HtmlElementCollection tables = wb.Document.GetElementsByTagName("table");
try
{
         if (tables.Count <= 0) return;
         HtmlElementCollection rows = tables[0].GetElementsByTagName("tr");
         foreach (HtmlElement row in rows)
         {
                HtmlElementCollection cells = row.GetElementsByTagName("td");
                foreach (HtmlElement cell in cells)
                {
                      String text = cell.InnerText;
                      if (!String.IsNullOrEmpty(text) && !String.IsNullOrWhiteSpace(text))
                      {
                            listBox1.Items.Add(text);
                      }
                 }
         }
}
catch (ArgumentOutOfRangeException exc)
{
      listBox1.Items.Add(exc.Message);
}

Now, I will explain most exciting part of this "how to". This code will display your search in your listBox1 control instance that you will have to create either in your Form or Window. 
I have created an instance of the HtmlElementCollection class which will store all table tags in it's collection. Since I have experienced ArgumentOutOfRangeException exception I will suggest you to use try-catch statement to make sure there is no pop up messages in your application that will tell you the exception message and to close that MessageBox and insted you will show that message in the listBox1 control instance to make your application more user friendly. Now it is very important to check if tables.Count is equal or less than zero and if it is, it will just return nothing. Otherwise it will create a new instance of HtmlEllementCollection class "rows" where you will store all "table" elements by tag name "tr".

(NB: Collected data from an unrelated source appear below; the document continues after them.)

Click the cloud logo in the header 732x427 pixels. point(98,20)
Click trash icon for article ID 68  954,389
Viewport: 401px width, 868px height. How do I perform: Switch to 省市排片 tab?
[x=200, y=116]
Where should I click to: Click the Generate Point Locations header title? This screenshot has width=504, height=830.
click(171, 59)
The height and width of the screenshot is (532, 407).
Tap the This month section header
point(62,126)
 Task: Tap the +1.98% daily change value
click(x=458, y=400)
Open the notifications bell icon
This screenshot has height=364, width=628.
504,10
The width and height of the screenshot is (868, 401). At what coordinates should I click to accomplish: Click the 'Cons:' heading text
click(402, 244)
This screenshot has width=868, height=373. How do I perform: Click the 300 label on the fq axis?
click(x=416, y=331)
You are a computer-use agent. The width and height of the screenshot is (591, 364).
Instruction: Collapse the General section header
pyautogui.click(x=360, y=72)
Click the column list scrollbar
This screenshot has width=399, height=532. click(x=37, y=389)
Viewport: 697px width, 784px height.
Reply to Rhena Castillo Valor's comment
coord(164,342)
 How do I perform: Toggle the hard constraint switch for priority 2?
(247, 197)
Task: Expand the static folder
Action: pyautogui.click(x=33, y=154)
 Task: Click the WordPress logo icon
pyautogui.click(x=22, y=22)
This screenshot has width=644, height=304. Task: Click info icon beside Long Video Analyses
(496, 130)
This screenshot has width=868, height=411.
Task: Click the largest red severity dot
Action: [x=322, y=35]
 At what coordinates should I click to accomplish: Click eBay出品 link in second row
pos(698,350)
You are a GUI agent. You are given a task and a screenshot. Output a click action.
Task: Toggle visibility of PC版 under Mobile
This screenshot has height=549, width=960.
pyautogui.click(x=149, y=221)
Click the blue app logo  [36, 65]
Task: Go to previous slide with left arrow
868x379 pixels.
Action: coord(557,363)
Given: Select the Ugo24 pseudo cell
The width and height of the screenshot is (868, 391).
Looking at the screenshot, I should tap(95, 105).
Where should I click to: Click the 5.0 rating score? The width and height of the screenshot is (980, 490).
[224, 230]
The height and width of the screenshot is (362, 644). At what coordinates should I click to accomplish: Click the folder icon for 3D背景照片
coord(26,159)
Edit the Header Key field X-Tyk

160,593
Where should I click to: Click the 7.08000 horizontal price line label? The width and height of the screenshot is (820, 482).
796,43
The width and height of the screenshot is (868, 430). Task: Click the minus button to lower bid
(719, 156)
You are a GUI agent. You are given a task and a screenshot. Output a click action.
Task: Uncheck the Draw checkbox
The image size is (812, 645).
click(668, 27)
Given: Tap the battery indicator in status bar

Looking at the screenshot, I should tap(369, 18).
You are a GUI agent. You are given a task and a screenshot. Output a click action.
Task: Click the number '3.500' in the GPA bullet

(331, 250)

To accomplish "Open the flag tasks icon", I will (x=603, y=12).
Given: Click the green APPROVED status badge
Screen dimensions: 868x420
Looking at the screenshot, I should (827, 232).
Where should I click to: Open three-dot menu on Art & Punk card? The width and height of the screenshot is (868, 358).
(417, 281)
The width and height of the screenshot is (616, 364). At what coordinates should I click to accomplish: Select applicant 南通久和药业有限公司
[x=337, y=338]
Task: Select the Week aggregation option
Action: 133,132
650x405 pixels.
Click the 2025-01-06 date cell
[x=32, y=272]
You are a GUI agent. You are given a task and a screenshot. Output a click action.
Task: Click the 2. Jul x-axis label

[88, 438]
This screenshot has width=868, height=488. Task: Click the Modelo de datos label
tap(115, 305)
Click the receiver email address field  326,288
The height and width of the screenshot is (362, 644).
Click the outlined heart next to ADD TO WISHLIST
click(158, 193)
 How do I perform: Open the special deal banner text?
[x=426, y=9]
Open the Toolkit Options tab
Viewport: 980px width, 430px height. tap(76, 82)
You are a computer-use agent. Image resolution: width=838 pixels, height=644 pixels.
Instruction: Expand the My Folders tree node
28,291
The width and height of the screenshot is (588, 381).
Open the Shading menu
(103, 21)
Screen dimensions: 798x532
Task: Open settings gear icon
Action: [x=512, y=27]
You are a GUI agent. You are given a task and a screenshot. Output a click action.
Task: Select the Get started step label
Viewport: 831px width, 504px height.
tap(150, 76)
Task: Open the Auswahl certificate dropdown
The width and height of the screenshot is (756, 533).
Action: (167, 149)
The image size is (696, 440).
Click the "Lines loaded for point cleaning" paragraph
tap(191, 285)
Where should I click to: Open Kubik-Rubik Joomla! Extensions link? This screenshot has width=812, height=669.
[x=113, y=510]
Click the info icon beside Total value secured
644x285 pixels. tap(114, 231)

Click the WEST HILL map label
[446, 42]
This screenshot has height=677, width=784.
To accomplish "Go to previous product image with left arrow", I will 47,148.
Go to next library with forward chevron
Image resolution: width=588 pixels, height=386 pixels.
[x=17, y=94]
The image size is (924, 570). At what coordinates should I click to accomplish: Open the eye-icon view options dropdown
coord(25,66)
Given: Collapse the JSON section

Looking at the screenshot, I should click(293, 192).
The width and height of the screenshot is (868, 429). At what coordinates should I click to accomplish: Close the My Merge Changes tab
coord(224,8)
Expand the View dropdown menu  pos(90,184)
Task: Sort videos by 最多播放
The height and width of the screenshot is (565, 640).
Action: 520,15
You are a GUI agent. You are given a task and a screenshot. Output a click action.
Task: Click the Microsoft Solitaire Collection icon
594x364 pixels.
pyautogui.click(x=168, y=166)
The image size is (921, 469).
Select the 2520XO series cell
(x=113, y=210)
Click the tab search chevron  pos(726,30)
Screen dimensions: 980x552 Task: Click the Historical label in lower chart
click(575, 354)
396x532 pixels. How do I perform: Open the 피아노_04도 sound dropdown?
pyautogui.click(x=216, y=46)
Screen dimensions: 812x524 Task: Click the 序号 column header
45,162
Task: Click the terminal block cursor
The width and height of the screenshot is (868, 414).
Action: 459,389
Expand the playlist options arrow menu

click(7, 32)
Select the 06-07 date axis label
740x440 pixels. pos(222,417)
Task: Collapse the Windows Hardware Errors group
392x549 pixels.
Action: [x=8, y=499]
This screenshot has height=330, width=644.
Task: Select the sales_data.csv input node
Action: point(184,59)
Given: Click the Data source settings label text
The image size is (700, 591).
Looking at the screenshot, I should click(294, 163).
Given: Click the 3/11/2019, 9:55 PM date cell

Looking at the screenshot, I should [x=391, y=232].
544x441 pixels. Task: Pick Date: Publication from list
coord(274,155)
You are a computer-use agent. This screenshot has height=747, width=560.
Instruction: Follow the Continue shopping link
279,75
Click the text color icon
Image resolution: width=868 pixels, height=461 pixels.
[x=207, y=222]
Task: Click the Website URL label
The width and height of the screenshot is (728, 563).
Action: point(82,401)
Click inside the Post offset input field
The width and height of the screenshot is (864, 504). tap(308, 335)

In foreach loop you have to go through every rows in the collection and for each one, it will store element by tag name "td" into "cells" instance of the HtmlElementCollection class.
Now, you will have to open a new foreach loop to go through every single cells in the collection so you can catch InnerText and store it in the string variable. This was the most important part.
Now for the end you will have to check if text variable String.IsNullOrEmpty is false and if text variable String.IsNullOrWhiteSpace is false in order to put that specific InnerText in the listBox1 control instance.
Now run your code and search for a movie and all searches will be displayed in the listBox1 control instance.